Dire que le gouvernement a envoyé l'armée en Algérie pour maintenir la paix. Le slogan de François Mitterand : "L'Algérie, c'est la France." Pas étonnant que Jim ait toujours détesté ce politicien.
P. 148 & 149
L’amirauté ne commence à lui laver le cerveau que deux mois plus tard, à bord du Ville-d’Oran qui le convoie de Marseille à Alger.
– Regarde cette photo.
Elle montre un soldat français éventré, le buste rempli de sable et de cailloux. Jim ne peux pas détourner les yeux, il doit obéir.
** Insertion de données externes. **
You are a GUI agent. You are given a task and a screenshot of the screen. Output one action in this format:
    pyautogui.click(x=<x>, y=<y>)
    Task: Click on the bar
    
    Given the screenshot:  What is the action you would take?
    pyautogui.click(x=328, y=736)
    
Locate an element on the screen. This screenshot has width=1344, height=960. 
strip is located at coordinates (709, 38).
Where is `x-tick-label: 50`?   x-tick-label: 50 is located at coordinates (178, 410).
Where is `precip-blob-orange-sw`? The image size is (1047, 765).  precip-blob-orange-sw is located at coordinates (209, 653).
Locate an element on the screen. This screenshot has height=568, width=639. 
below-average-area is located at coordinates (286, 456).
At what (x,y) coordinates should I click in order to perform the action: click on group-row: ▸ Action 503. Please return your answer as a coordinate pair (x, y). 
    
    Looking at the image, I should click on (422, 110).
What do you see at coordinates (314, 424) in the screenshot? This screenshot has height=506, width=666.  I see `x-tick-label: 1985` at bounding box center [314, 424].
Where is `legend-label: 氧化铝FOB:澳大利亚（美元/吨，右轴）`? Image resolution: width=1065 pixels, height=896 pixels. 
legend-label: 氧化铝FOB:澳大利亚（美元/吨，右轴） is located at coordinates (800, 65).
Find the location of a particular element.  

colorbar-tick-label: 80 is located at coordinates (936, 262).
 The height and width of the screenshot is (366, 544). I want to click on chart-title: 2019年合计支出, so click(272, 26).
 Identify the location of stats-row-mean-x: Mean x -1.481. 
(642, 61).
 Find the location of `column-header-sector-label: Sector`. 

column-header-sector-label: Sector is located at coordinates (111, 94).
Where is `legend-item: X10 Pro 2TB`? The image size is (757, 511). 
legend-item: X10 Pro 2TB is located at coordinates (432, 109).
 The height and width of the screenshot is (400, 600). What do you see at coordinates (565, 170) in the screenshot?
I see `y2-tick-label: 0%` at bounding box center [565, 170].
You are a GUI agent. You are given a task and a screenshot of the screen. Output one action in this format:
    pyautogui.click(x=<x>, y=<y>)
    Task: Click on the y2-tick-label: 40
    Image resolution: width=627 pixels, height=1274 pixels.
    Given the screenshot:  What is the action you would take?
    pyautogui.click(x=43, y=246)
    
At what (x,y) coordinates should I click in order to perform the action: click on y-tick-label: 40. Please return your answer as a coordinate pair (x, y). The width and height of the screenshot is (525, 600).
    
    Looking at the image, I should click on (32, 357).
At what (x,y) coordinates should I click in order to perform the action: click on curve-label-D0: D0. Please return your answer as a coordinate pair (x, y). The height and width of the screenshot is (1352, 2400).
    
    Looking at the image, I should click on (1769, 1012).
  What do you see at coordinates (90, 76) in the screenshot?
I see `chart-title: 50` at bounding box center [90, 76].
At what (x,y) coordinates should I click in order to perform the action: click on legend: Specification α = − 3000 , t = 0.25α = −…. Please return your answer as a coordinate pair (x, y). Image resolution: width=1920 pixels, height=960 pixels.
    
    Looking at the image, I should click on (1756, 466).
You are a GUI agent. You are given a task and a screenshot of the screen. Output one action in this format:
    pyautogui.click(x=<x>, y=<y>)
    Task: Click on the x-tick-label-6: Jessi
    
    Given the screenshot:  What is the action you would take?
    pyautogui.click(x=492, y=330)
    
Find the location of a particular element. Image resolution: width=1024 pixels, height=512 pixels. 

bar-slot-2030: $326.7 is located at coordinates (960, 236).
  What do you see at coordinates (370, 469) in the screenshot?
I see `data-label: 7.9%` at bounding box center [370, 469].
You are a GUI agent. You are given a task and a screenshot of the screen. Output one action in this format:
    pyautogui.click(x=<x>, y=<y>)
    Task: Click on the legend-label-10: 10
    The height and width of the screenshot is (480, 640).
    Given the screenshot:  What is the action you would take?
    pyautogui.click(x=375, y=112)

– Tu vois ce qu’ils font, les Arabes. Regarde cette autre photo.
Il y devine un enfant dont le corps tenu par les pieds a été éclaté contre un rocher, battu sur la pierre comme un tapis qu’on dépoussière.
– Et celle-ci.
Une femme, le front fendu d’un coup de hache.
– Et cette autre.
Un bébé, démembré, décapité.
– Imagine que c’est ton fils.
Jim dévisage les quartiers-maîtres chargés de la propagande. Il n’est pas dupe. Il lit dans leur jeu, et dans celui de leurs supérieurs. Il n’a aucune intention de se soumettre à leur volonté. Il accepte d’aller faire la guerre, mais en refuse la justification.